In Auster's world, the book is an element to which great importance is given. This importance stems from Auster's conception of the book as a place. Indeed, for Auster as for his characters, books are perceived as independent and parallel worlds in which the mind can freely wander. Whether in the process of writing it or reading it, the book is the work of the mind, is a world for the mind. This is what appeals to Marco when he toys with the idea of becoming a librarian: «Libraries aren't the real world after all. They are places apart, sanctuaries of pure thought. In that way, I can go on living in the moon for the rest of my life.»104(*) Therefore, for the characters, books are a means to disconnect themselves from the `real world', to wander in a world created by their minds. Hence Marco's resentful statement about Chandler the bookseller whose conception of books has nothing to do with Marco's: «A book was no more than an object to him, a thing that belonged to the world of things, and as such is was not radically different from a shoebox, a toilet plunger, or a coffeepot.»105(*) Contrary to Chandler, Solomon Barber considers books not as simple objects, but as doors to another world. Through reading, he is able to withdraw from the reality of his obesity: «By entering the words that stood before him on the page, he was able to forget his body.»106(*) But if reading is a way to enter the world that is the book, writing is also a door to the world of the mind. Solomon Barber, when he is seventeen, writes a novel: Kepler's Blood, which enables him to escape from the reality of his absent father. In it, he projects himself in a story about his father's disappearance, and Marco comments on the novel saying «It demonstrates how Barber played out the inner dramas of his early life.»107(*) The verb play out is interesting in relation to a quotation by Freud found in The Invention of Solitude: «Perhaps we may say that every child at play behaves like an imaginative writer in that he creates a world of his own or, more truly, he rearranges the things of his world and orders it in a new way.»108(*) This quotation can explain the presence of the numerous characters writing in notebooks. Through writing, the character creates and controls another world in which he includes himself. Consequently, the character feels comfortable in a world where he orders things as he pleases.

The limits of the book

There is a problem with which many writer-characters are confronted at one moment or another during the course of their writings: the running out of pages in their notebooks. The most obvious example of this is Quinn in City of Glass who gradually disappears as the number of pages in his red notebook diminishes: «This period of growing darkness coincided with the dwindling of pages in the red notebook.»109(*)

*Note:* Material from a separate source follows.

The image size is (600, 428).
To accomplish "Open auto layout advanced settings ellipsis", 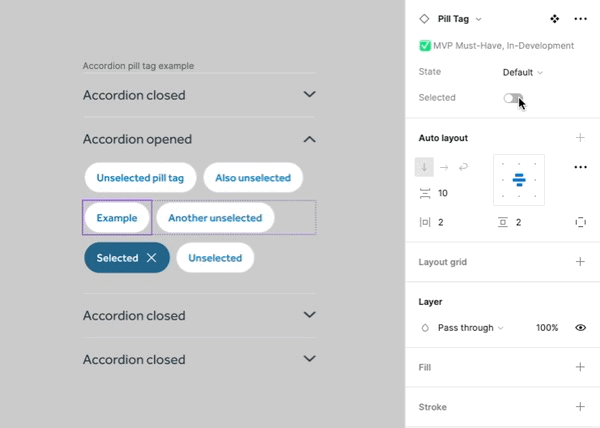I will [581, 167].
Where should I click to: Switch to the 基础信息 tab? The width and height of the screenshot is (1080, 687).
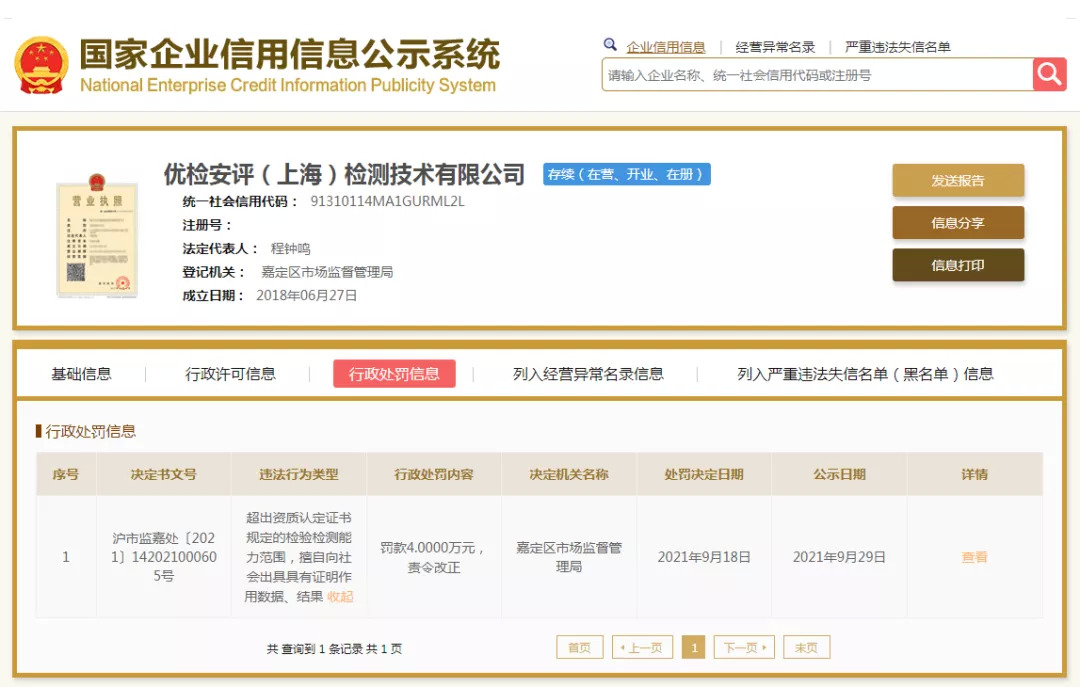coord(81,374)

A similar situation occurs in Moon Palace. As days go by in his Utah cave, Effing runs out of canvasses to paint on: «Eventually, his materials were going to run out»111(*) However, he manages to find notebooks and begins to write, but once again, he fills them up: «By mid-February, however, he had filled all his notebooks, and there were no pages left to write on anymore.»112(*)

This running out of space soon turns to obsession for the characters for whom the number of blank pages left somehow represents their future: «each time he completed another canvas, the dimensions of the future shrank for him, steadily drawing him closer to the moment where there would be no future at all.»113(*) Besides, this very traditional metaphor of the future as a blank page is already used by Marco at the beginning of Moon Palace: «At each moment, the future stood before me as a blank, a white page of uncertainty.»114(*) Therefore, running out of paper signifies getting closer to one's end: «Little by little, Quinn was coming to the end. At a certain point, he realized that the more he wrote, the sooner the time would come when he could no longer write anything.»115(*) The end of the notebook thus corresponds to the end of the character: Effing, alias Julian Barber, dies symbolically in the desert when he finishes his last painting and Quinn disappears for good when he fills up his notebook.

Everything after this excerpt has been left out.